Part of the mission of the Jewish Food Society is to preserve the dishes that have sustained and nurtured Jews for generations. To that end, we have a submissions page that encourages readers to share their favorite Jewish recipes. This submission from Kim Salazar of Arlington, Massachusetts, came just in time for Shavuot, the harvest holiday that starts Tuesday and mandates the eating of delicious dairy. Behold, Minnie Liebowitz’s cheese blintzes.
Minka Liebowitz, Kim’s grandmother, was born around 1910 in Baranovich, near the Russian-Polish border. She immigrated to Brooklyn in the 1920s along with several of her sisters, was a garment worker, and lived in Sheepshead Bay, Brooklyn, until her death less than a decade ago at the age of 96.
Though Kim was the grandchild, she was the steward of the family recipes. “It was up to me to learn the things that I liked the best because if I didn’t, no one would ever eat them again,” Kim says. “When I was 10 or 11 I made a point of watching and learning as many of my grandmother’s recipes as possible.”
“When I was 10 or 11 I made a point of watching and learning as many of my grandmother’s recipes as possible”
Minnie, born Mitka, came from a poor village and made a point of telling her family so. The blintzes she made were salty, she said, because only the wealthy could afford sugar. “Most other families would serve them with cherry sauce or applesauce,” says Kim. “But she ate blintzes with sour cream because the rich people in town could afford the sugar, but they only had a cow so they couldn’t. When I would see sweet blintzes at restaurants, they were foreign to me.”

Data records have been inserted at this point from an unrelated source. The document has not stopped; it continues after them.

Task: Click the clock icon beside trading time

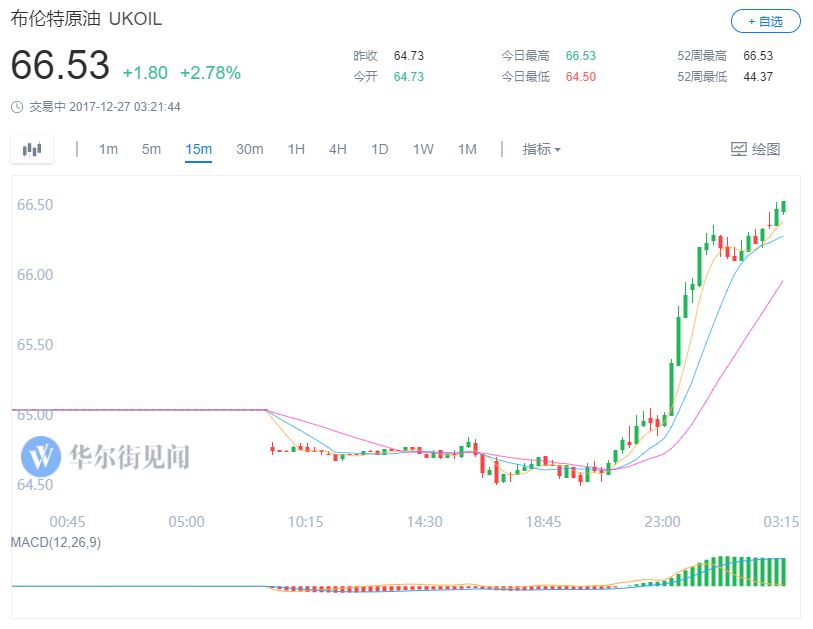Action: [17, 107]
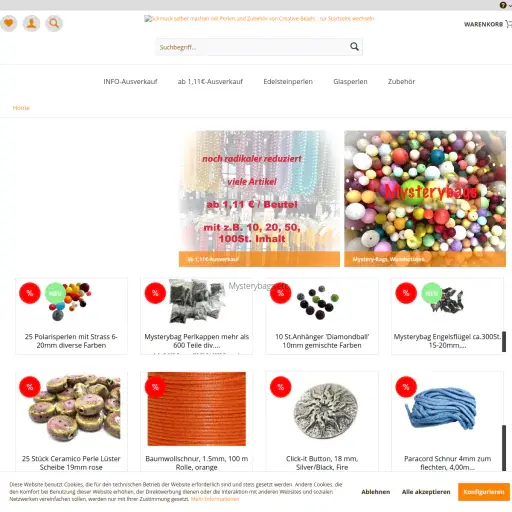
Task: Click Mehr Informationen in cookie notice
Action: [x=215, y=499]
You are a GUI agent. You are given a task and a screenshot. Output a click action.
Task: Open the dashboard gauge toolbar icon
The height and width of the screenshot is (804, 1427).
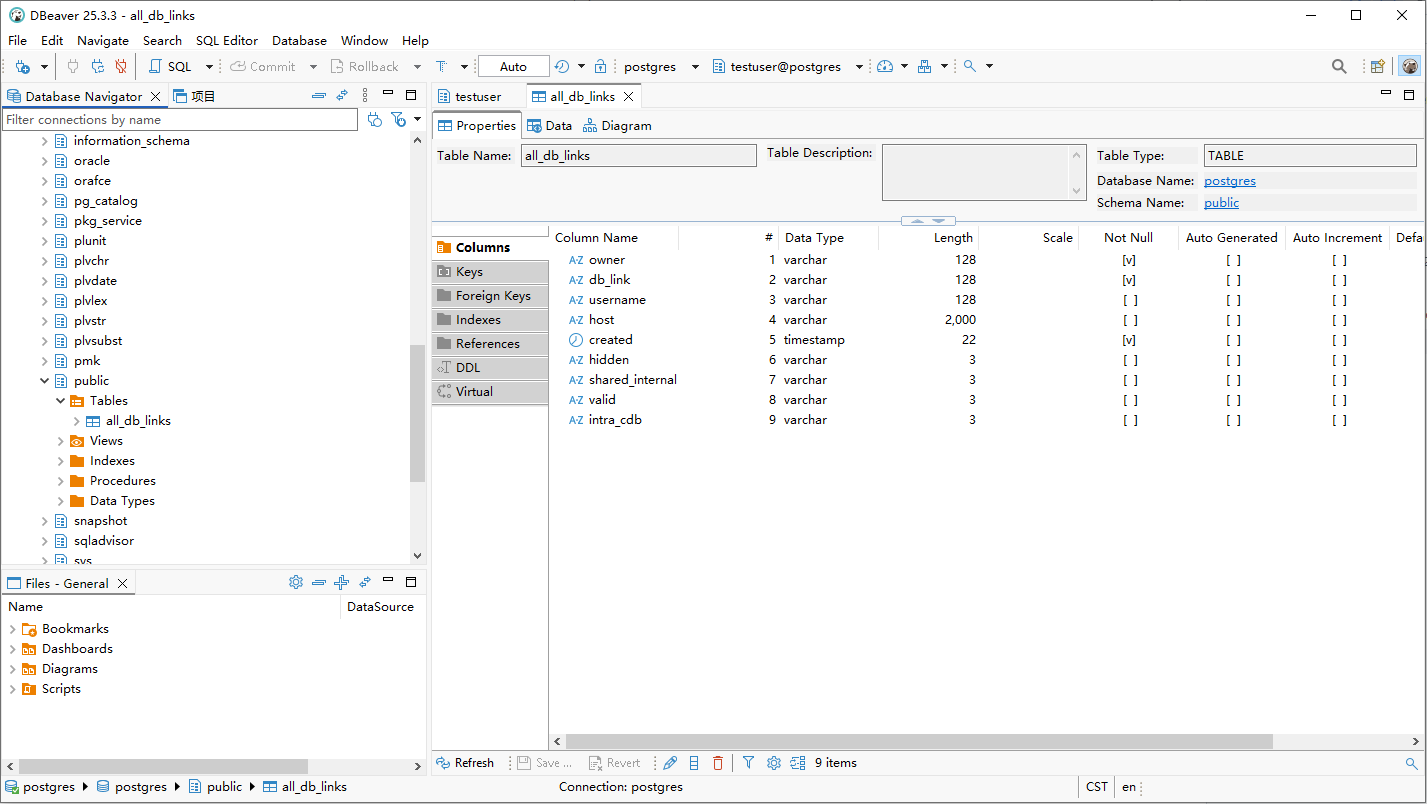884,67

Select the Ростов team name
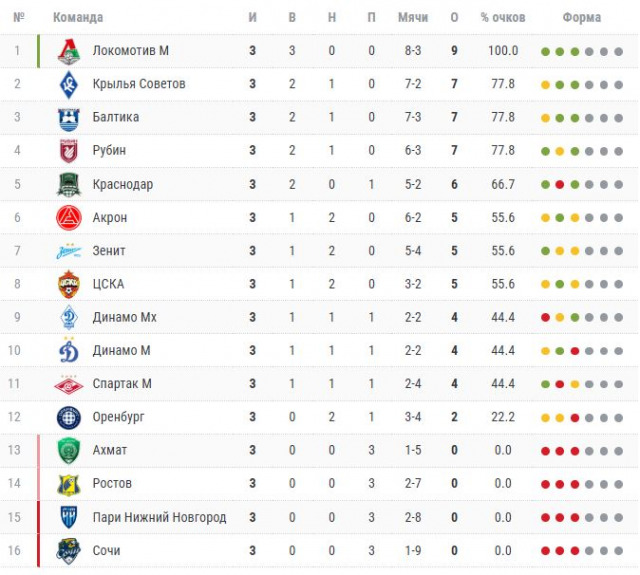tap(111, 483)
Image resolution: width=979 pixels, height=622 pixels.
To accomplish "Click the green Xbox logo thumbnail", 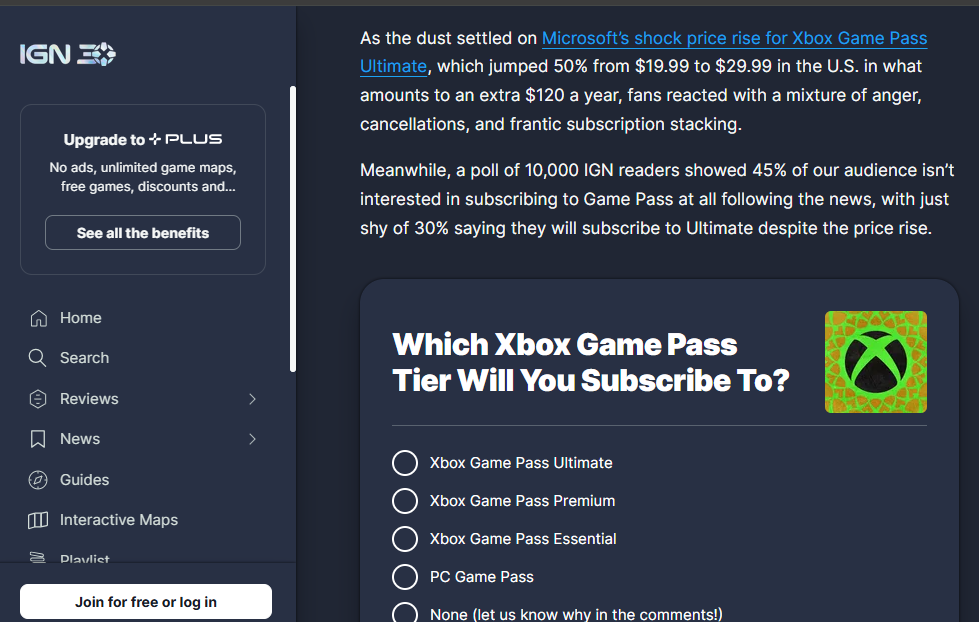I will 875,362.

Minnie’s made her blintzes with a combination of slightly salty Farmer’s Cheese, drier pot cheese, and cream cheese, a trifecta of dairy goodness, then rolled the filling in homemade paper-thin crepes made from flour, eggs and water, and fried the packets in oil until crisp. In the submitted recipe, Kim advises to heat at least two pans over medium-high heat, because “using one pan at a time takes too long—Grandma and my Great-Aunt Itke did a ballet that featured four pans and two cooks.”

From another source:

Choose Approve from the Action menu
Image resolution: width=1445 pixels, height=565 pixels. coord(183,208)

Minnie had plenty of practice. “She used to make blintzes for all the people from the district where she immigrated from,” says Kim. “If they were rich they would have called it a salon, but they were poor, so she would make blintzes for 20 to 30 people and they would sit around and drink coffee all night and eat blintzes.” Among this crowd was the artist Frank C. Kirk, who gave Minnie two paintings to repay her for the times that she fed him when he was down on his luck.
Today, Kim carries on the tradition—”I make blintzes whenever I’m asked.” She even cooked them while living in India a few years ago, improvising with the ingredients that were available to her there. As for the upcoming holiday, “Minnie might have made them on Shavuot,” says Kim. “But I don’t remember making a big deal out of it because she made them so often.”
When Kim eats her grandmother’s blintzes, “I feel that she is at the table with us.” She even taught her daughters, age 25 and 19, the recipe. “They, in fact, are now making them for their friends.”